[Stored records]
......

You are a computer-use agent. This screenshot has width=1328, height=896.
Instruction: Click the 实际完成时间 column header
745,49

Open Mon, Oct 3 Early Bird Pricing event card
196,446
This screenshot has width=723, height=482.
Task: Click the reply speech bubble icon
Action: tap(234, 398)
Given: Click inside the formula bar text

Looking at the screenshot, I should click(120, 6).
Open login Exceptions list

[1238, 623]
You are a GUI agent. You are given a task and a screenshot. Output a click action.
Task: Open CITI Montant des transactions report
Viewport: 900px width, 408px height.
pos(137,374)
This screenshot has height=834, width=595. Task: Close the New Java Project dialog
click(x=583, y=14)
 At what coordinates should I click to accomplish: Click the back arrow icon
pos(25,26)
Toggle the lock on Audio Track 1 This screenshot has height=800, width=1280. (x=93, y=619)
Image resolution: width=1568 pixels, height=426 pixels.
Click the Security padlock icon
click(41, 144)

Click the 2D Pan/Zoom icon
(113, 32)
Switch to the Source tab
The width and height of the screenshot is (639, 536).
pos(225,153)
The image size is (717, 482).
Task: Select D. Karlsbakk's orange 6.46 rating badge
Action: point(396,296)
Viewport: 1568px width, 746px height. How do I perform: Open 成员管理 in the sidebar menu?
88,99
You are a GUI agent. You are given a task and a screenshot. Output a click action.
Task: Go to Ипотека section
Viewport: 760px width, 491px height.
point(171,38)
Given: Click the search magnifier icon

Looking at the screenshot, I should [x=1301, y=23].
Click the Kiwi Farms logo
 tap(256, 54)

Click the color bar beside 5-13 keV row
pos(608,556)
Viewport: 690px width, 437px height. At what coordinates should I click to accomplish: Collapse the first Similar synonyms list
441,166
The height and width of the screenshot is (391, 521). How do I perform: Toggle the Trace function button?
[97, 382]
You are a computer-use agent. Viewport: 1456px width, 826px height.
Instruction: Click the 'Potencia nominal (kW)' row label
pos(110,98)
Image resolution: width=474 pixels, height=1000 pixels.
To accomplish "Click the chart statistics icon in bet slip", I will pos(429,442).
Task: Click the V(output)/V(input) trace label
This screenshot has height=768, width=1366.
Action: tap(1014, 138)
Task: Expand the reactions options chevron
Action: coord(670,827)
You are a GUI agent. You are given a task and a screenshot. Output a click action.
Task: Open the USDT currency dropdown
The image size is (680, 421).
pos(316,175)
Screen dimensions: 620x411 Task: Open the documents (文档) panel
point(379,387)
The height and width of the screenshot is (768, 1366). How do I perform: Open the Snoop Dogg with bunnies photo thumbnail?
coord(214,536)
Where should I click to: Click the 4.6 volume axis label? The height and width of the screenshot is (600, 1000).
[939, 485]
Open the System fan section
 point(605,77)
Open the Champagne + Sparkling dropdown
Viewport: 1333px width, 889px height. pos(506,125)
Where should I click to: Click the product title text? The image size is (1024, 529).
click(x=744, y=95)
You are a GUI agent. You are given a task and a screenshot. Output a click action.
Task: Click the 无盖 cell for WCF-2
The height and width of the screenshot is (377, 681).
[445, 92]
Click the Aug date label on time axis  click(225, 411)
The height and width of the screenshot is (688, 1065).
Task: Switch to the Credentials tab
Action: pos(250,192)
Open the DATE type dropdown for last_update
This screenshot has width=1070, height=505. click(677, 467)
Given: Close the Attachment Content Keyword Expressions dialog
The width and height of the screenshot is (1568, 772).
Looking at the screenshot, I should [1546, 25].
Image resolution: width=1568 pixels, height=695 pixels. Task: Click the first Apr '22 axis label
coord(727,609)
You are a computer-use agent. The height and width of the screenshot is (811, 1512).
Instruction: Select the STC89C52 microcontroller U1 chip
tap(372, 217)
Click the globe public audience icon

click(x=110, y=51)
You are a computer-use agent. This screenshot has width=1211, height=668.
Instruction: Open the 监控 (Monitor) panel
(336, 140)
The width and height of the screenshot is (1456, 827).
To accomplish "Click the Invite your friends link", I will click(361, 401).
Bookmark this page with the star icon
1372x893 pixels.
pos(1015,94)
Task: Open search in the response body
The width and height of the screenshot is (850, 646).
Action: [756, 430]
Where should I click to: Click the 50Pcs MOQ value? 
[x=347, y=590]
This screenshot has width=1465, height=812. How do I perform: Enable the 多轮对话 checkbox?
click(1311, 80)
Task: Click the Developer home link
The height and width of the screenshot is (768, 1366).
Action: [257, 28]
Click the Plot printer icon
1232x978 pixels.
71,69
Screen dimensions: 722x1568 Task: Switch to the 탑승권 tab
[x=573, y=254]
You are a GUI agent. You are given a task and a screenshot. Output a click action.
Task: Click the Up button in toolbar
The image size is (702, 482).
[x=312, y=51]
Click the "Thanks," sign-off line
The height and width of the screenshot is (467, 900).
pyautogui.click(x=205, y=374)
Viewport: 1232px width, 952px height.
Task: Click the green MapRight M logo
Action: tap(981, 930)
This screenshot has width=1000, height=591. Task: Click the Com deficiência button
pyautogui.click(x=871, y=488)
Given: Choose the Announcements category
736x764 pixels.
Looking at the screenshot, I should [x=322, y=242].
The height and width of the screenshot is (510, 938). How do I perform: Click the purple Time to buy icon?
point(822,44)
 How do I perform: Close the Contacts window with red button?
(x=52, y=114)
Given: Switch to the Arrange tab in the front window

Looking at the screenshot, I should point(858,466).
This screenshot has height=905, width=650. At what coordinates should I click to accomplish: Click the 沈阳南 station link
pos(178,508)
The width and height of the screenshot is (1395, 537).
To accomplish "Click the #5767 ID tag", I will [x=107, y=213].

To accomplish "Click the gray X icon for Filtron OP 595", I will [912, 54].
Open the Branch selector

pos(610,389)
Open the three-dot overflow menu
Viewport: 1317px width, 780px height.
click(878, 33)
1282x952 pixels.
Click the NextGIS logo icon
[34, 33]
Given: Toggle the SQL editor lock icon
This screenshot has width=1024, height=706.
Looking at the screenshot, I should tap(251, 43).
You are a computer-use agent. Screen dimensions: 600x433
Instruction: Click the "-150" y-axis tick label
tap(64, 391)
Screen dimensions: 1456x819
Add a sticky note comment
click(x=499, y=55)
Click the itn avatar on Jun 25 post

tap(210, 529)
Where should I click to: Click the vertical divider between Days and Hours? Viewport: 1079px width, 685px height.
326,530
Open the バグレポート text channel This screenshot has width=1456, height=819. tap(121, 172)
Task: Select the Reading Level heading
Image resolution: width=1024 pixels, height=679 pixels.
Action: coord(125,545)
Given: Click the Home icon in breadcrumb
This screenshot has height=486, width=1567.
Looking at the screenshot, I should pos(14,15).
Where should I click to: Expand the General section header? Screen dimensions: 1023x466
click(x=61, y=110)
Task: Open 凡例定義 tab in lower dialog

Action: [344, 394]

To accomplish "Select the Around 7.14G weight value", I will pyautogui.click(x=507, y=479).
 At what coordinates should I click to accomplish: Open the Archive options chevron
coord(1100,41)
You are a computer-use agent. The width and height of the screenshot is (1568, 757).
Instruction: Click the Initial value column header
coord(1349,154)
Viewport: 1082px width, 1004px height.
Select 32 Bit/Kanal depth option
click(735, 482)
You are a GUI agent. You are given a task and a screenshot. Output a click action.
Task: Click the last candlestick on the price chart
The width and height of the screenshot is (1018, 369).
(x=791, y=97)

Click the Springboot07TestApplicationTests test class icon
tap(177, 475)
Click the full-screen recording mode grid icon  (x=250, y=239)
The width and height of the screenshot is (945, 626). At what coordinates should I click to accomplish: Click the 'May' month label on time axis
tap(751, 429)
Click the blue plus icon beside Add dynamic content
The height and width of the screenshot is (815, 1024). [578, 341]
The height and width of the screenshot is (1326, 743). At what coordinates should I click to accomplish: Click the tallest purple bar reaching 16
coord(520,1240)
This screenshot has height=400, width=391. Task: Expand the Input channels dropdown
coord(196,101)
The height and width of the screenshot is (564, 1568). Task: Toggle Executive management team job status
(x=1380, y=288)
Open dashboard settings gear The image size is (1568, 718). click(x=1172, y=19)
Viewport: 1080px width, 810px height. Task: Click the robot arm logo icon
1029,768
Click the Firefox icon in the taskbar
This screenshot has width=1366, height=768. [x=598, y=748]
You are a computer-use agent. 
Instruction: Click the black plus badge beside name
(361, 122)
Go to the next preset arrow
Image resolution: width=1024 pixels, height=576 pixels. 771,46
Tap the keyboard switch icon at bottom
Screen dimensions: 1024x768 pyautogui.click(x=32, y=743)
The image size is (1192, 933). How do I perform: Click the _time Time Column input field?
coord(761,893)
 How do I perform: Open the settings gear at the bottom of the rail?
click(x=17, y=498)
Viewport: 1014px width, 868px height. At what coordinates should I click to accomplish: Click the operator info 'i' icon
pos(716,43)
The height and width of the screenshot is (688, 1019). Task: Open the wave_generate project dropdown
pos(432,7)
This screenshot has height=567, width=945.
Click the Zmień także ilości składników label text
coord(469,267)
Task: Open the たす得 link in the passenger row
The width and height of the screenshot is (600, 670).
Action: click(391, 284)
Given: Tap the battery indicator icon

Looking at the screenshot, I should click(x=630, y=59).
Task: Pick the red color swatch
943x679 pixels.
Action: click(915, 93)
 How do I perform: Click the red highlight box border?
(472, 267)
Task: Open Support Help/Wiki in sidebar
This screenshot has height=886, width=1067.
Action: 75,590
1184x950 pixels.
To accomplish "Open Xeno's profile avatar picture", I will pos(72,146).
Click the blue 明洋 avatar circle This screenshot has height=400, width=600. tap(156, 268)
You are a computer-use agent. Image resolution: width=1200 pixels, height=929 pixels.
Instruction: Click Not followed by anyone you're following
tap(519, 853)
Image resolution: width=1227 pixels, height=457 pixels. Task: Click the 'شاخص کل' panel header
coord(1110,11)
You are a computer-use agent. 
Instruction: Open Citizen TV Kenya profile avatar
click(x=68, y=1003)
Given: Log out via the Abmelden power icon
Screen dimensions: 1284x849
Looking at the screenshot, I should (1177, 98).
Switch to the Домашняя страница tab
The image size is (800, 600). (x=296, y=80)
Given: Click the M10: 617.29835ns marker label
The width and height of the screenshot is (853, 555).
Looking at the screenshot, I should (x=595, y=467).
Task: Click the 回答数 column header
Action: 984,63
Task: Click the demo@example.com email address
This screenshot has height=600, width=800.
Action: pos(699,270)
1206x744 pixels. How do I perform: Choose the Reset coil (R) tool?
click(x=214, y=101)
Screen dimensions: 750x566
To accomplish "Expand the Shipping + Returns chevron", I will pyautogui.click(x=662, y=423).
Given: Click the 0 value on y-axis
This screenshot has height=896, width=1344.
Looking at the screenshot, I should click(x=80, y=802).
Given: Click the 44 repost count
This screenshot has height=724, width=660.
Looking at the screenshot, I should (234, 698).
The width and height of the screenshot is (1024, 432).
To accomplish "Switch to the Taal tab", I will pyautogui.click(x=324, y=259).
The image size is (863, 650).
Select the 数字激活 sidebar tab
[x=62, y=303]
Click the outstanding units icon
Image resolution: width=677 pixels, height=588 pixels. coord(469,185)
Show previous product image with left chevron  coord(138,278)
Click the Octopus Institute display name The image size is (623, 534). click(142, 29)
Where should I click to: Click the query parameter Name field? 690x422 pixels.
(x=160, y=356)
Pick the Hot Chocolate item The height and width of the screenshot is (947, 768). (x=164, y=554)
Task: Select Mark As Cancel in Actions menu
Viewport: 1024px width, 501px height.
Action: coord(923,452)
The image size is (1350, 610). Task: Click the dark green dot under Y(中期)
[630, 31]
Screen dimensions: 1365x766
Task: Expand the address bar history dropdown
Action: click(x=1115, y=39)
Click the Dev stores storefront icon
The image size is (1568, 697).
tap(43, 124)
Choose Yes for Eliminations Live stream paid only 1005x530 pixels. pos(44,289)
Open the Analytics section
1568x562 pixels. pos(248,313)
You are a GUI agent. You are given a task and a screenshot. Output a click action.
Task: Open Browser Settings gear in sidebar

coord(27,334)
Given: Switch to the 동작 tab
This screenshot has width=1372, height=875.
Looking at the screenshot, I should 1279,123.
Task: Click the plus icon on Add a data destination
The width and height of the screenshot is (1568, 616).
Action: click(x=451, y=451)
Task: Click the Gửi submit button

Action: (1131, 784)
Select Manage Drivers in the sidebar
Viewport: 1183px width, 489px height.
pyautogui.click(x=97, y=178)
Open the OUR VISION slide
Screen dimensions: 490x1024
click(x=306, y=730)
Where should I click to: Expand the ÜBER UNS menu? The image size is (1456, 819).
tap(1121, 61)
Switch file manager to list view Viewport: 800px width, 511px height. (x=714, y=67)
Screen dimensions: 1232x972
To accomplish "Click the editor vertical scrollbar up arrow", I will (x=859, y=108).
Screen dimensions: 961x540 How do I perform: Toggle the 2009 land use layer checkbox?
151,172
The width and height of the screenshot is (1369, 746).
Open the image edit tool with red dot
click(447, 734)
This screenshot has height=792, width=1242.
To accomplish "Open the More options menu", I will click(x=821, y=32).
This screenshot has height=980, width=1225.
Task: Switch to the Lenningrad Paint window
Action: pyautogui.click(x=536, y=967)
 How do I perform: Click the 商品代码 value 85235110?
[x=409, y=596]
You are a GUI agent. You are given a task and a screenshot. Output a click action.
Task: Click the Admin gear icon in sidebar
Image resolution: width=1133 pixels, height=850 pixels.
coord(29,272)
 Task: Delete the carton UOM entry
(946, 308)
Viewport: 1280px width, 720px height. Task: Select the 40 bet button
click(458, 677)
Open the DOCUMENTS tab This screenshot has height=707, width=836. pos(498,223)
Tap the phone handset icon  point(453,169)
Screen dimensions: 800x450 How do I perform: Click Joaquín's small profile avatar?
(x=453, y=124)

......

*The problem*: All that is wanted is the stretch of lines above from the one containing "has width=1211, height=668." through the one containing "Task: Click the Developer home link", duplicated exactly.

*Written solution*:
You are a computer-use agent. This screenshot has width=1211, height=668.
Instruction: Open the 监控 (Monitor) panel
(336, 140)
The width and height of the screenshot is (1456, 827).
To accomplish "Click the Invite your friends link", I will click(361, 401).
Bookmark this page with the star icon
1372x893 pixels.
pos(1015,94)
Task: Open search in the response body
The width and height of the screenshot is (850, 646).
Action: [756, 430]
Where should I click to: Click the 50Pcs MOQ value? 
[x=347, y=590]
This screenshot has width=1465, height=812. How do I perform: Enable the 多轮对话 checkbox?
click(1311, 80)
Task: Click the Developer home link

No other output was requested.